Adding `EcsNamespaceProcessor` #125699

eyalkoren · 2025-03-26T17:14:03Z

Namespacing algorithm [EDIT 1]:

start by checking whether the document is OTel or not. A document is considered OTel if:
- resource exists as a key and the value is a map
- resource either doesn't contain an attributes field, or contains an attributes field of type map
- scope is either missing or a map
- attributes is either missing or a map
- body is either missing or a map
- body either doesn't contain a text field, or contains a text field of type String
- body either doesn't contain a structured field, or contains a structured field that is not of type String
if it is OTel - return as is
if it is not OTel:
- create a new attributes map
- create new resource map with one entry of which attributes is the key and a new map as its value
- move the following top level fields (if they exist) to the new attributes map: attributes, resource, span_id, body, severity_text and trace_id
- add the new attributes and resource maps as top level fields
- rename special keys (e.g. span.id, log.level) to OTel-compliant names: for each, look for a value first in the nested form and if not found look for a top level dotted field. The first value that is found is used for the renamed field
- move all keys that start with agent. or is agent or start with cloud. or is cloud or start with host. or is host to resource.attributes
- move all remaining top level fields, other than @timestamp, trace_id, span_id, severity_text, body, attributes, resource and scope to the new attributes map
- flatten all fields that are not arrays in attributes and resource.attributes maps

…cessor

elasticsearchmachine · 2025-03-27T16:07:03Z

Hi @eyalkoren, I've created a changelog YAML for you.

elasticsearchmachine · 2025-03-27T16:07:27Z

Pinging @elastic/es-data-management (Team:Data Management)

dakrone

Thanks Eyal, I left some initial comments. I had a question about the way that we nest a document with an existing attributes field into the OTel attributes. Is this something we want to do? For example this doc:

{
  "attributes": {
    "a": "b",
    "c": [1, 2, 3]
  },
  "log.level": "1234"
}

Becomes, after processing:

{
  "resource": {
    "attributes": {}
  },
  "severity_text": "1234",
  "attributes": {
    "attributes.a": "b",
    "attributes.c": [1, 2, 3]
  }
}

Is that the desired behavior for an existing attributes field?

modules/ingest-ecs/src/main/java/org/elasticsearch/ingest/ecs/EcsNamespacingProcessor.java

modules/ingest-ecs/src/test/java/org/elasticsearch/ingest/ecs/EcsNamespacingProcessorTests.java

eyalkoren · 2025-03-30T03:22:21Z

Answering the general question:

I had a question about the way that we nest a document with an existing attributes field into the OTel attributes. Is this something we want to do?

We started off by trying to be more "clever" about this and merge OTel with non-OTel.

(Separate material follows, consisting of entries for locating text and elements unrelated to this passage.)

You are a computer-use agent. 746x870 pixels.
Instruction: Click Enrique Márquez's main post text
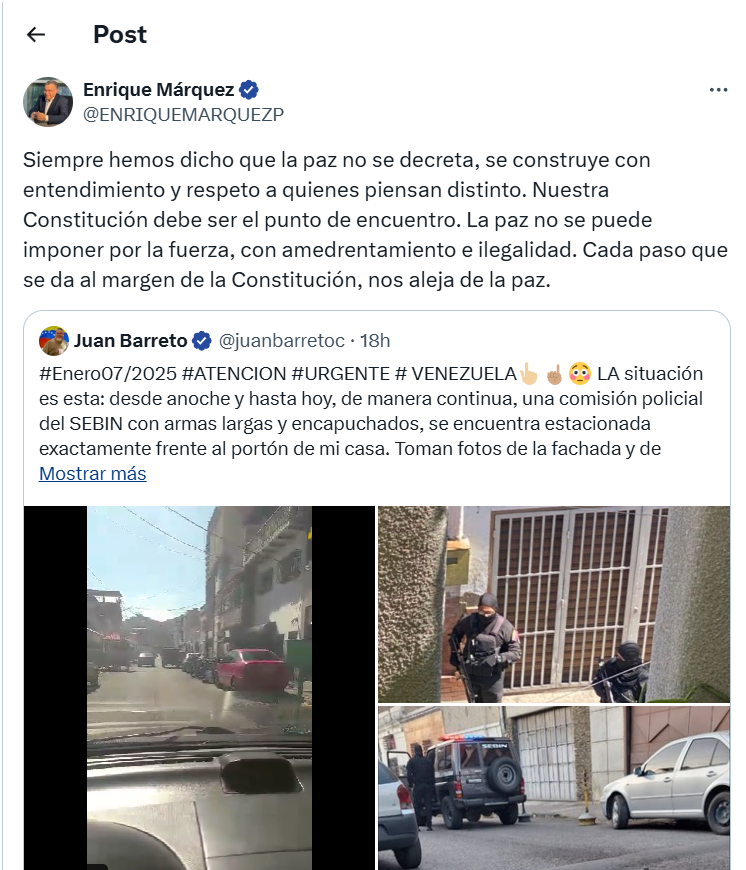point(375,220)
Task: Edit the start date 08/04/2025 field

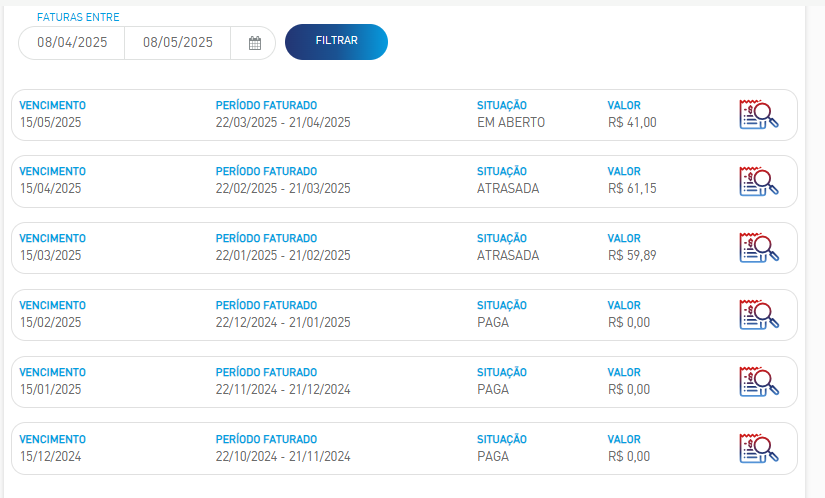Action: [x=72, y=43]
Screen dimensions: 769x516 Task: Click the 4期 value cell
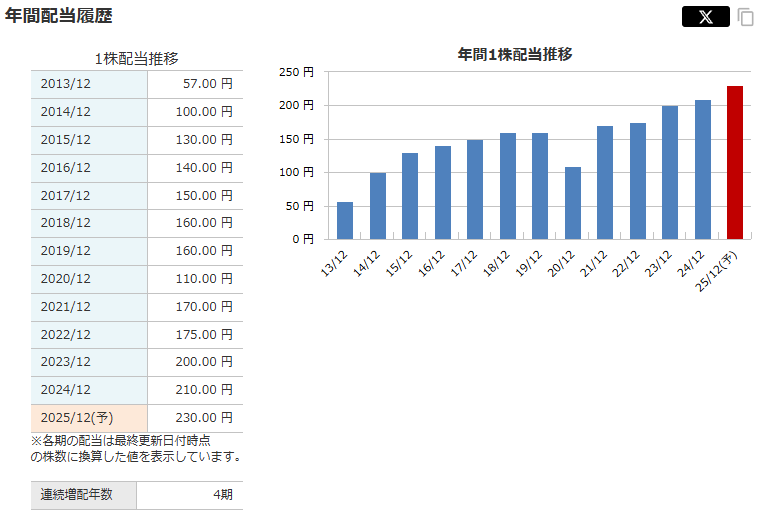click(189, 495)
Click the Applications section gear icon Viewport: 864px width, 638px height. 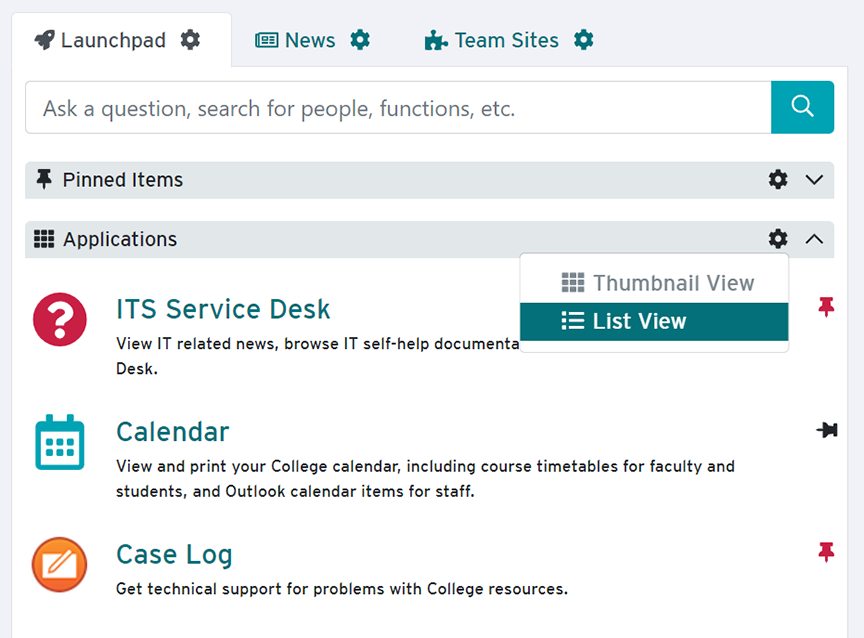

Then we had to handle lots of corner cases, like:

if attributes exists and is not a map - it needs to go into a new attributes map
if resource exists and is not a map - it needs to go into a new attributes map
if there was attributes map before that included a resource entry, and the top-level resource is not a map, we need to make sure that the new attributes.resource entry's value becomes an array that includes both values
same for resource.attribtues
if both span.id and span_id exist - we need to do something about it, for example: make the new span_id an array with two values

And so forth.

So last week we decided to change the way we think about it: a document is either sent by an OTel-compliant shipper, or not. If not, no reason to treat the original fields as if they have the OTel sematics. So even if it has a field that has an OTel name, we can consider it to be by chance and namespace it. If that's so- no reason to complicate things for the unlikely event where non-OTel documents contain fields with intended OTel semantics.

…cessor

Co-authored-by: Lee Hinman <[email protected]>

…to ECS-namespacing-processor

Assert that it's the sameInstance, and use an immutable map of immutable maps in order to be sure that nothing changed.

modules/ingest-ecs/src/main/java/org/elasticsearch/ingest/ecs/EcsNamespaceProcessor.java

eyalkoren · 2025-04-10T06:34:04Z

Thanks for the review @joegallo 🙏
Note that there are few more additions I need to make to this PR:

it was decided to add more namespaces to attribute.resource, it's just not finalized yet exactly which
after adding those - I will update and add tests accordingly
I need to rename the processor type to normalize_to_otel and the processor class name to NormalizeToOtelProcessor
add it to documentation

I am waiting for a finalized list of keys that need to go into resource.attributes and then I will wrap it up and request a final review, which should be quite trivial.

When I run ./gradlew ":modules:ingest-ecs:check for this branch, it fails -- perhaps there's something incorrect in the build.gradle for it (or something missing, 🤷)?

gradle is definitely not a strength of mine and Elasticsearch is not the best project to get familiar with its basics 🙂
If you have any idea what doesn't seem right - let me know. Otherwise, I'll find what it is.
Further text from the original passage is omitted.